──────── DATA FOR REVIEW ────────

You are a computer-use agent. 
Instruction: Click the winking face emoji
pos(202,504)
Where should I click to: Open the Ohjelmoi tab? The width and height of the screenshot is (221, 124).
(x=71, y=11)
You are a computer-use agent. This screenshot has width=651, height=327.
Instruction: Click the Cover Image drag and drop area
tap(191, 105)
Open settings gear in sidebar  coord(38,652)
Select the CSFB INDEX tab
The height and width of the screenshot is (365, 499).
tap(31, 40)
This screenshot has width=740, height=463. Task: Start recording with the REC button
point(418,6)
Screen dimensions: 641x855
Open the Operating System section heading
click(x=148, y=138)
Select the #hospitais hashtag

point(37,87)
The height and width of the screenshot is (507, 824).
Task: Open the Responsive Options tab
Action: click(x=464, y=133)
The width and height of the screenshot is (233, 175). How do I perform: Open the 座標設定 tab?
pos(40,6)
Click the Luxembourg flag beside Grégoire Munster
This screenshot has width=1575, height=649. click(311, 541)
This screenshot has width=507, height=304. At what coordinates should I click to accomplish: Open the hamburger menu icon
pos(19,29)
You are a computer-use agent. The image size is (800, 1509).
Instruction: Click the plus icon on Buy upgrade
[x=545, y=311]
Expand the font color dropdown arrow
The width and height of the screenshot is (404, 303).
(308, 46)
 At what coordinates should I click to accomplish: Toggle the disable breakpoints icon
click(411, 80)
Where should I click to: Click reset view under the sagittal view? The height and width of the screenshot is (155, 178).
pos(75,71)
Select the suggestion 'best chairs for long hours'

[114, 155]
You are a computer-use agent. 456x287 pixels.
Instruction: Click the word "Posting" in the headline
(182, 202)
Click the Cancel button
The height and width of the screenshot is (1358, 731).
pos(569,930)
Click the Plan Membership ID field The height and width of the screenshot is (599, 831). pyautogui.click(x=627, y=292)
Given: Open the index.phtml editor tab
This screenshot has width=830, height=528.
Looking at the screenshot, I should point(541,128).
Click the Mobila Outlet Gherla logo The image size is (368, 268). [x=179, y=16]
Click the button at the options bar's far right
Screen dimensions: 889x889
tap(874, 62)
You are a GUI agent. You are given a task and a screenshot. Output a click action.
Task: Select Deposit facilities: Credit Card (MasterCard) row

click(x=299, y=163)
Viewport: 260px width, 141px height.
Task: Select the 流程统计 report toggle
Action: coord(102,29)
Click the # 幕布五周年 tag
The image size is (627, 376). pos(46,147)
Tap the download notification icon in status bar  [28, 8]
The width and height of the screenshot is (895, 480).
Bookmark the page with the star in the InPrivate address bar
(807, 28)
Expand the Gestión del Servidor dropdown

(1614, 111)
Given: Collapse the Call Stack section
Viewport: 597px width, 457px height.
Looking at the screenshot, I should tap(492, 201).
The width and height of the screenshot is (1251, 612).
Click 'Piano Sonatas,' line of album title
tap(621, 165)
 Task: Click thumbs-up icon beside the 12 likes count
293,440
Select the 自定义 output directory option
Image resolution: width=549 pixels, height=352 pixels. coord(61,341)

────────

• EXERCISE DESCRIPTION
In the records above, find each line with the string "computer" and list it.

• SOLUTION TO THIS PROBLEM
You are a computer-use agent. 
You are a computer-use agent. This screenshot has width=651, height=327.
You are a computer-use agent. The image size is (800, 1509).
You are a computer-use agent. 456x287 pixels.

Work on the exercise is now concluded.